In der Ilsenhöhle grub das Forschungsteam neue Fossilien des Homo sapiens aus. Auch teils beidseitig bearbeitete Steingeräte kamen zum Vorschein. Solche spitzen Klingen wurden bereits in mehreren Teilen Europas ausgegraben.

Ilsenhöhle und Blattspitzen
Links ist die Fundstelle Ilsenhöhle unter der Burg Ranis zu sehen, rechts zwei Blattspitzentypen des LRJ aus der Ilsenhöhle in Ranis. © Tim Schüler, TLDA / Josephine Schubert, Museum Burg Ranis; Lizenz: CC-BY-ND 4.0

Der neue Fund in Thüringen lässt die Forschenden jedoch darauf schließen, dass der Homo sapiens dort schon einige Tausend Jahre vor dem Aussterben der Neandertaler lebte. Darüber informiert das Max-Planck-Institut für evolutionäre Anthropologie in einer Mitteilung zu den Forschungsergebnissen.

"Es ist jetzt sicher, dass Steingeräte, von denen man dachte, dass sie von Neandertalern hergestellt wurden, nun definitiv von H. sapiens stammen."

Jean-Jacques Hublin, ehemaliger Direktor am Max-Planck-Institut für evolutionäre Anthropologie (MPI-EVA) in Leipzig

"Die Fundstelle in Ranis erbrachte den Beweis für die erste Ausbreitung von Homo sapiens in die nördlichen Breiten von Europa.
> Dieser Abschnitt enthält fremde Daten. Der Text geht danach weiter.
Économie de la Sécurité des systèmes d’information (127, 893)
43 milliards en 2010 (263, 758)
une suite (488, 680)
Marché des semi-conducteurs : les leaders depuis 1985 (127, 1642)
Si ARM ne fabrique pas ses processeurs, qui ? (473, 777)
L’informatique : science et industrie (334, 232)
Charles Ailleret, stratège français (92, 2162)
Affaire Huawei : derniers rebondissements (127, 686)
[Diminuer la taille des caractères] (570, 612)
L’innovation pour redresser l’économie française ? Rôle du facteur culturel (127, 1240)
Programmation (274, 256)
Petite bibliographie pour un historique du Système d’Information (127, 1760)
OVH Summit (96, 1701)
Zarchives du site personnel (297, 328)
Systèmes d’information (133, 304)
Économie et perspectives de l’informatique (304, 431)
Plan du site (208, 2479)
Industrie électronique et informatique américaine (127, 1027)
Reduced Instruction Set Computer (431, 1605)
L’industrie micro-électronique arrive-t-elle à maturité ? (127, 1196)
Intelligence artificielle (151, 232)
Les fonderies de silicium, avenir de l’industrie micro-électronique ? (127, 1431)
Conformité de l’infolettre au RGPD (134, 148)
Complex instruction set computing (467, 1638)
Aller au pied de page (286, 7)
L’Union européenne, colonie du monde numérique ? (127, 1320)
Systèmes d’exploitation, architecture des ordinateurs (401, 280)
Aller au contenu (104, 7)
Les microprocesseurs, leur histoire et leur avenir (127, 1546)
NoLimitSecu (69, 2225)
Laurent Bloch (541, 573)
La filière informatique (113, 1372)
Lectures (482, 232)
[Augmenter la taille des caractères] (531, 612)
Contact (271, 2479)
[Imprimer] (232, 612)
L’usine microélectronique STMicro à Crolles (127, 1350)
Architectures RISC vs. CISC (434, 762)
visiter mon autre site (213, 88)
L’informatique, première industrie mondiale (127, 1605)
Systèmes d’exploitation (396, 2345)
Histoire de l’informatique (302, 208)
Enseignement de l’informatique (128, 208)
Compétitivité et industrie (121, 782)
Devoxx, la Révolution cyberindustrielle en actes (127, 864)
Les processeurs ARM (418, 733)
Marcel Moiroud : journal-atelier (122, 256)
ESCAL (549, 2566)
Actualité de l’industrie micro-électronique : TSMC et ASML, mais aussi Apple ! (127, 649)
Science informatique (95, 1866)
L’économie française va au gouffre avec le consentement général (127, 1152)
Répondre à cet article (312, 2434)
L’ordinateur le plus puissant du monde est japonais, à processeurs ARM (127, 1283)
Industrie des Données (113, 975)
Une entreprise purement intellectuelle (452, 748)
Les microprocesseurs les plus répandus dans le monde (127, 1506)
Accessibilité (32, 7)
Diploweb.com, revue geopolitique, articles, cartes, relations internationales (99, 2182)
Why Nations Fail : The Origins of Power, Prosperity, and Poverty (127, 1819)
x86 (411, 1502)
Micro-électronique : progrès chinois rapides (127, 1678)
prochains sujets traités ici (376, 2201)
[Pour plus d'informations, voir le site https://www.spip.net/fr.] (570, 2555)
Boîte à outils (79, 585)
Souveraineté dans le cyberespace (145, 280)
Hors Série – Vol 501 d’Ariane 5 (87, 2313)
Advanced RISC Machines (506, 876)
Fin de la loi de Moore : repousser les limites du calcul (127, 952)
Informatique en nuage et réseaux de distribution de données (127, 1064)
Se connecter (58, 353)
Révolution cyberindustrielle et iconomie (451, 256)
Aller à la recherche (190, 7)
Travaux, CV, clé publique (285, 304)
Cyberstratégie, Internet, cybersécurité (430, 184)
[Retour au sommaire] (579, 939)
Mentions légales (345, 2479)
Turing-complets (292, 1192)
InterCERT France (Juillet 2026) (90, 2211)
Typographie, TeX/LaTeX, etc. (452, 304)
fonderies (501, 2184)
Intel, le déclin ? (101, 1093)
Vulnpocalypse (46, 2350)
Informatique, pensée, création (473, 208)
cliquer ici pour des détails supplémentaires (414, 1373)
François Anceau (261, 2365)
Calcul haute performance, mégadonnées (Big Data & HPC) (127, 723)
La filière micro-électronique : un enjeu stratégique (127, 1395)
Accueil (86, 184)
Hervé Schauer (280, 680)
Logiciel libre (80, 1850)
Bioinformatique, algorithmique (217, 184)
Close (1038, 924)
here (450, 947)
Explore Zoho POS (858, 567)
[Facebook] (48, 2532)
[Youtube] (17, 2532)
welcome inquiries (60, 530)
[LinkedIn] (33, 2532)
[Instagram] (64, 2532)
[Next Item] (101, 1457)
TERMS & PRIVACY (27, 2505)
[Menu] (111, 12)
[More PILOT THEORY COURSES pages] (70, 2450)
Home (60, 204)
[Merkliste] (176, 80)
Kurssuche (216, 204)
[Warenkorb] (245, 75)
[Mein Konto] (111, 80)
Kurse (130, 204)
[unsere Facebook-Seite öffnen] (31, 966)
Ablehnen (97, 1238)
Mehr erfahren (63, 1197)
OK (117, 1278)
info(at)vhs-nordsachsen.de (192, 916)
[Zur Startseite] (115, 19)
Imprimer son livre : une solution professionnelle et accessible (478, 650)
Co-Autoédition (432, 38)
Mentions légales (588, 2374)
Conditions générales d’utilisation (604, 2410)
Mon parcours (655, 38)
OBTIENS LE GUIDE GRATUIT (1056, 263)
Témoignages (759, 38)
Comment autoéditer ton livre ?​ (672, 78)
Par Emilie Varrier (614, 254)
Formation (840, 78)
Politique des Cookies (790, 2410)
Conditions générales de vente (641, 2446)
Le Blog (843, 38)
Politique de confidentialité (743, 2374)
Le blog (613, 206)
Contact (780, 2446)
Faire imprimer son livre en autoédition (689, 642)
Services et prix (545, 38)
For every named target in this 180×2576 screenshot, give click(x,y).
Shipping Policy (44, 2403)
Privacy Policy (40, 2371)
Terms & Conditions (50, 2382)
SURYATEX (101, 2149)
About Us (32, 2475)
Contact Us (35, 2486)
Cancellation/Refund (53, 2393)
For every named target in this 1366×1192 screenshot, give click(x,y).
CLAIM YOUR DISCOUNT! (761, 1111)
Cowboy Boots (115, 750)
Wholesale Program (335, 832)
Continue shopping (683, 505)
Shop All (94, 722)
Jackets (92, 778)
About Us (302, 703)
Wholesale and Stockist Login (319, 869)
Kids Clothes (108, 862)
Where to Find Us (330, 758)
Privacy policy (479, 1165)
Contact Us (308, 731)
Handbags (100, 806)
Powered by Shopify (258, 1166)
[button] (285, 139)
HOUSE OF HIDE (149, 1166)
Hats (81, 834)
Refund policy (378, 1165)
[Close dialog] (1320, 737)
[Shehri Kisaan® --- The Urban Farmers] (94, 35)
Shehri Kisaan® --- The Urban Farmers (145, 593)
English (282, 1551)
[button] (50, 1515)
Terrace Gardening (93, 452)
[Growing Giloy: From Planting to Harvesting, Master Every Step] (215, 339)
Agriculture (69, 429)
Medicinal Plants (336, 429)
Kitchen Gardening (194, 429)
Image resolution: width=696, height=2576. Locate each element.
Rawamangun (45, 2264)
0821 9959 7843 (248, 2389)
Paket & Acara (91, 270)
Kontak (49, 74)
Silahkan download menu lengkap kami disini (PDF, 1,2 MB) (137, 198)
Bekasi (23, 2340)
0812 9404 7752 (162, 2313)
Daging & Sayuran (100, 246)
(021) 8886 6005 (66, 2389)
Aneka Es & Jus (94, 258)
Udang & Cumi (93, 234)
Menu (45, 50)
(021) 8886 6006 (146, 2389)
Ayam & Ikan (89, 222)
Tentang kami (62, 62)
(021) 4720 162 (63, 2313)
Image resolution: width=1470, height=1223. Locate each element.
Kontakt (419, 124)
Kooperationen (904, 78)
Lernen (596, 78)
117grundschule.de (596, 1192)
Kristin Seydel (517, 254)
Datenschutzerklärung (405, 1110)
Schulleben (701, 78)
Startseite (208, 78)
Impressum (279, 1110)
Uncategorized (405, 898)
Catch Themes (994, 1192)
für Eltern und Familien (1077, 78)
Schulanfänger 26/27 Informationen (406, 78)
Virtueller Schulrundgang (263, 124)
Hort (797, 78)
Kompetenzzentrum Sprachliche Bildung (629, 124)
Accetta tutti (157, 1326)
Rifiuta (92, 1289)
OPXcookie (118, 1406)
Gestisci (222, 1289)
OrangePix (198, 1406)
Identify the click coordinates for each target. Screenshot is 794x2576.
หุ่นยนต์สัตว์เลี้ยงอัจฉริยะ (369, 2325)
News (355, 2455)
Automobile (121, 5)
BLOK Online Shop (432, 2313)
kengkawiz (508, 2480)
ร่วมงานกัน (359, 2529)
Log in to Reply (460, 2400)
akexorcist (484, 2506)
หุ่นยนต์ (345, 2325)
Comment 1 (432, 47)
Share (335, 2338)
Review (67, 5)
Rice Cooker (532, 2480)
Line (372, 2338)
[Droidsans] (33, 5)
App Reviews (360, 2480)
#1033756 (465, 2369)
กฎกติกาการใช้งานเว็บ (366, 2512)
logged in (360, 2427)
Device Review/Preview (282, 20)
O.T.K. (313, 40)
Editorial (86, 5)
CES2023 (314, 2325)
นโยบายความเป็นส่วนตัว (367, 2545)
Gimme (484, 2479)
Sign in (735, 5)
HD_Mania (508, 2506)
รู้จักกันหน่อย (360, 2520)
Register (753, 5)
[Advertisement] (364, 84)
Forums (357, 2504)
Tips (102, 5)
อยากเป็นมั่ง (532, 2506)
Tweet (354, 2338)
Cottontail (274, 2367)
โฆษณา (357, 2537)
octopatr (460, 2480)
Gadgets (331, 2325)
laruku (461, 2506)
Es ist jetzt sicher, dass Steingeräte, von denen man dachte, dass sie von Neandertalern hergestellt wurden, nun definitiv von H. sapiens stammen", wird der ehemalige Direktor am Max-Planck-Institut für evolutionäre Anthropologie (MPI-EVA) in Leipzig, Jean-Jacques Hublin, zitiert.

Der Fund verändere das Wissen über die Übergangsperiode fundamental, "da nun klar ist, dass anatomisch moderne Menschen das nordwestliche Europa erreichten, lange bevor Neandertaler in Südwesteuropa verschwanden", so Hublin, der heute den Lehrstuhl für Paläoanthropologie am Collège de France in Paris leitet. Die Fossilien und Klingenspitzen sollen circa 45.000 Jahre alt sein.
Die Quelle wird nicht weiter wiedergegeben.